BBEdit Finder toolbar button

This should come as no surprise to anyone who’s read my recent posts:

Time to stop pretending I might use Sublime Text. Bought the @bbedit upgrade (version 8 -> 10).
— Dr. Drang (@drdrang) Wed Sep 5 2012 11:14 AM CDT

For a while, I was using both TextMate1 and BBEdit, but today I decided the testing phase is over. I removed TextMate from my Dock and put BBEdit in its place. I’ve changed the default application for files ending in .md, .py, and .txt and will change the default for other plain text extensions as I run into them.2

Lastly, I removed the Finder toolbar button for opening files in TextMate and replaced it with one for BBEdit.

About a year ago, I revamped my Finder toolbar and included an improved “Open in TextMate” button from Henrik Nyh. Henrik’s button, and the associated AppleScript-based application, were the basis for today’s new button.

The button works four ways:

1. With one or more files selected, clicking the button opens those files.
2. With a folder selected, clicking the button opens all the files in that folder.
3. With no files selected, clicking the button opens all the files in the folder associated with the window.
4. Dragging files or folders to the button opens the dragged items.

The value of the button is that it can quickly open files in BBEdit when it isn’t their default application.3 For example, on my computers .html files are set to open in Safari, and I want to keep it that way. But when I need to edit an HTML file, I use the button to open it in BBEdit.

To use the button, download the zipped “Open in BBEdit” application, unzip it, and put the unzipped application in your Applications folder. Then Command-drag it to your Finder toolbar.

Update 9/6/12
If you’re running Mountain Lion (I’m not), you may need to run the app directly from the Finder to deal with the new code-signing/Gatekeeper infrastructure. See Jonathan Lundell’s comment below.

If you just want to use the button, that’s all you need to know. If you’re interested in building a similar app/button of your own, here are some details:

The AppleScript that launches BBEdit is pretty much a straight steal of Henrik’s, with “BBEdit” substituted for “TextMate.”

applescript:
1:  -- Opens the currently selected Finder files, or else the current Finder window, in BBEdit. Also handles dropped files and folders.
2:
3:  -- Original (for TextMate) by Henrik Nyh <http://henrik.nyh.se>
4:  -- Adapted to BBEdit by Dr. Drang <http://leancrew.com>
5:  -- Based loosely on http://snippets.dzone.com/posts/show/1037
6:
7:  -- script was clicked
8:  on run
9:    activate application "System Events"
10:    activate application "Finder"
11:    tell application "Finder"
12:      if selection is {} then
13:        set finderSelection to folder of the front window as string
14:      else
15:        set finderSelection to selection as alias list
16:      end if
17:    end tell
18:
19:    bb(finderSelection)
20:  end run
21:
22:  -- script was drag-and-dropped onto
23:  on open (theList)
24:    bb(theList)
25:  end open
26:
27:  -- open in BBEdit
28:  on bb(listOfAliases)
29:    tell application "BBEdit"
30:      open listOfAliases
31:      activate
32:    end tell
33:  end bb


Update 9/6/12
I added Lines 9 and 10 to work around a bug in Lion and Mountain Lion that’s discussed in the comments.

I saved this as an application with the name “Open in BBEdit.” At this point, it does what it’s supposed to, but its icon is generic and appears in the Dock when the app is launched. We’ll deal with these deficiencies in reverse order.

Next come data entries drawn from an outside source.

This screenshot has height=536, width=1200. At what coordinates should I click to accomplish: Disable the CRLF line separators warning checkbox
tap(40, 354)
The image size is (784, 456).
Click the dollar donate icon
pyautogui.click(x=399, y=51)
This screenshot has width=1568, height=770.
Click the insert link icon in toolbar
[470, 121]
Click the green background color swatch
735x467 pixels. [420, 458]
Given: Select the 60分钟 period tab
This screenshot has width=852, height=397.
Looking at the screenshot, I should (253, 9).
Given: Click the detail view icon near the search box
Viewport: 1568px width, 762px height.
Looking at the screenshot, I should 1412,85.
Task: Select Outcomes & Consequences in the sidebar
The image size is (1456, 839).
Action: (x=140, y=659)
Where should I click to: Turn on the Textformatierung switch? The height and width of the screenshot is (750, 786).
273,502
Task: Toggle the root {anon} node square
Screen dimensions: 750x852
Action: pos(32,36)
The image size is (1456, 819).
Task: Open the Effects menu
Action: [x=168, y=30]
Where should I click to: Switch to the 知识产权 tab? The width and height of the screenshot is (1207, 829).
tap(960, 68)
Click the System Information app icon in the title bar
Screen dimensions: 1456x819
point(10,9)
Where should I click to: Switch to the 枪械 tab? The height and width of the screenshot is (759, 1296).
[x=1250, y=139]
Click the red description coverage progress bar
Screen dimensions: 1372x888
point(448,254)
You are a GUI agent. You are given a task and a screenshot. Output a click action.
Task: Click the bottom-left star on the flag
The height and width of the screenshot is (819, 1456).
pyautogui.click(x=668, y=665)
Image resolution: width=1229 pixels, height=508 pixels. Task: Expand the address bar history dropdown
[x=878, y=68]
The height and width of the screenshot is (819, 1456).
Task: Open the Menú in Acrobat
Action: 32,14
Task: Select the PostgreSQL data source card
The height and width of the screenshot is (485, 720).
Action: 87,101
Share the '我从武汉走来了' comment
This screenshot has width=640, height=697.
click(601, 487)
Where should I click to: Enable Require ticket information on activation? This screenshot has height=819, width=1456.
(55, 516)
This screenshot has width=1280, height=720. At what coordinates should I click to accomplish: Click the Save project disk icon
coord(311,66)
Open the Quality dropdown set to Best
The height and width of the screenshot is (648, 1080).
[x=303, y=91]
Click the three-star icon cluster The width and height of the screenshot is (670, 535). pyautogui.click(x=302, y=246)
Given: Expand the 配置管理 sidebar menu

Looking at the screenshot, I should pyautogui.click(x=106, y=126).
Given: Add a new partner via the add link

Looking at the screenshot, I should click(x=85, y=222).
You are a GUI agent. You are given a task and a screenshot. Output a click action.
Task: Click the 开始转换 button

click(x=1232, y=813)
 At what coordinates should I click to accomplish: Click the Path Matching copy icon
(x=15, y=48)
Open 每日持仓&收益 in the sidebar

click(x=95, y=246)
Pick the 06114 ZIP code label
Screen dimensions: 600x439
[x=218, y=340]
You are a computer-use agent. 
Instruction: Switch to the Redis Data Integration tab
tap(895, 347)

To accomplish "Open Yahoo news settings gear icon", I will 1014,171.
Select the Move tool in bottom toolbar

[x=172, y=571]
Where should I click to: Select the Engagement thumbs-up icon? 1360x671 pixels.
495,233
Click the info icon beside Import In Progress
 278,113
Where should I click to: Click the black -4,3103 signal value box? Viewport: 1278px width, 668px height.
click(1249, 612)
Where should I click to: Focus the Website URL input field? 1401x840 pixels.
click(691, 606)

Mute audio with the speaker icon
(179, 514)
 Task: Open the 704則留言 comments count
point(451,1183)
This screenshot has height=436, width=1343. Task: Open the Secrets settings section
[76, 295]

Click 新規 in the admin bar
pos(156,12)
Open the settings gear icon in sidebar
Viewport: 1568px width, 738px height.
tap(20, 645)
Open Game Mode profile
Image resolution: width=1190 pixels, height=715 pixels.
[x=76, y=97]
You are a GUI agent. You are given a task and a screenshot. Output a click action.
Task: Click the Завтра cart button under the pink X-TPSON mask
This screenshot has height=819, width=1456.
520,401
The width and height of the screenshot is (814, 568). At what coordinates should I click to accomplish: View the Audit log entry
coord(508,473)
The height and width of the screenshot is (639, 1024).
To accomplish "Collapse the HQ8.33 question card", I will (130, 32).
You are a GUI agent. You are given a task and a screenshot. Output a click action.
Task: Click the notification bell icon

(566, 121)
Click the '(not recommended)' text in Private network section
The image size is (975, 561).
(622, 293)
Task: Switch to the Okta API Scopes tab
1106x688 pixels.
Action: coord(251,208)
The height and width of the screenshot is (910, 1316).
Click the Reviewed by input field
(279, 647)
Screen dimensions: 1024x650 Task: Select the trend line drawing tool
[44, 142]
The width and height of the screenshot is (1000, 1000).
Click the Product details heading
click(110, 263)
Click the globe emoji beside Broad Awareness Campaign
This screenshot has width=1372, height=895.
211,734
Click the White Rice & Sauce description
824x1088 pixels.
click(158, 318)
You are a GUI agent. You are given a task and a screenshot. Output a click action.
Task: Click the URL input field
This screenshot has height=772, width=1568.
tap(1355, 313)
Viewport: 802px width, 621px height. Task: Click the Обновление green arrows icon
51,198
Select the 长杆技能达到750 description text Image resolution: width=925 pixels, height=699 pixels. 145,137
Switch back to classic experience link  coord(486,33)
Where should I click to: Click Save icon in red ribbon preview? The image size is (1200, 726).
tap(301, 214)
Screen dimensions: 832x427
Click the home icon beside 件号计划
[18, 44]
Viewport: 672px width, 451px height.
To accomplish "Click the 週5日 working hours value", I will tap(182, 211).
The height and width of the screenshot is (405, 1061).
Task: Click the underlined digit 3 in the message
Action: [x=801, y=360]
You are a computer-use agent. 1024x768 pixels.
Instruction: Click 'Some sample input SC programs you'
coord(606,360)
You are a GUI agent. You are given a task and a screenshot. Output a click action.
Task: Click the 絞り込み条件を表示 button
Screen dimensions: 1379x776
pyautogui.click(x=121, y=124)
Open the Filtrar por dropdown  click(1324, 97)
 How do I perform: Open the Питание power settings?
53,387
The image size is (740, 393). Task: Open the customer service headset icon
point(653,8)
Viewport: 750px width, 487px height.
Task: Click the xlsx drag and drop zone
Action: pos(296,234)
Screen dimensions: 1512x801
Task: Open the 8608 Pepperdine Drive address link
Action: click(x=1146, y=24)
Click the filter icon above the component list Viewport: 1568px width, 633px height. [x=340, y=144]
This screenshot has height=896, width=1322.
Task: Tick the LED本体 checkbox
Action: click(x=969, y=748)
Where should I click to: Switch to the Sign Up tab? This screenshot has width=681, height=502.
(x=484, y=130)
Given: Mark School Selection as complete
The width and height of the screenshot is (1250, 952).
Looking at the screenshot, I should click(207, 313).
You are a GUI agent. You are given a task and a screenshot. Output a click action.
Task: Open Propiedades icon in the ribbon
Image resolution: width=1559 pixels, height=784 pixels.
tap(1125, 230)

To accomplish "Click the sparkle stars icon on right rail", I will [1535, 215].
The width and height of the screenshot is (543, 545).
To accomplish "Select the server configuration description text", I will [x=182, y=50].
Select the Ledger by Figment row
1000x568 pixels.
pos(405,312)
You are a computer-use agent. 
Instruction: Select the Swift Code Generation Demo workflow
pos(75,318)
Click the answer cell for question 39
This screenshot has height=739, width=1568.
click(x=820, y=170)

Right-click on the app and choose Show Package Contents from the menu. Inside the Contents folder is a file called Info.plist. This is just an XML text file. I added the following items inside the main <dict> element:

<key>LSUIElement</key>
<string>1</string>


The LSUIElement key, when set to 1, identifies the app as an “agent,” and agents don’t appear in the Dock.

Making the app’s icon was a bit trickier. The Finder toolbar uses a 32×32 icon, so I only needed to make that one size. It’s built from two parts: a rounded-corner rectangle filled with a gray gradient, and 16×16 BBEdit icon. I got the icon from BBEdit itself. Buried a few levels deep in the BBEdit package is the BBEditApplication.icns file, which includes several icon sizes and designs.

Double-clicking the .icns file opens it in Preview, which allows you to see all the sizes.

Icon 11 is the one used in the Finder’s list view, which seemed like a good choice for the button. I dragged it out from Preview onto my Desktop, where it became a TIFF file. I opened it in Acorn, put it in a layer over the rounded rectangle, and exported the result as a PNG file.

The free version of img2icns allowed me to make a file called droplet.icns from the PNG. I copied this file into the “Open in BBEdit” package to replace the default icon.

With the changes to Info.plist and droplet.icns, the “Open in BBEdit” app was complete.

1. Version 1.5, of course. I found TM 2 weird and foreign.

2. I suppose I could use RCDefaultApp, but I’m not sure it still works.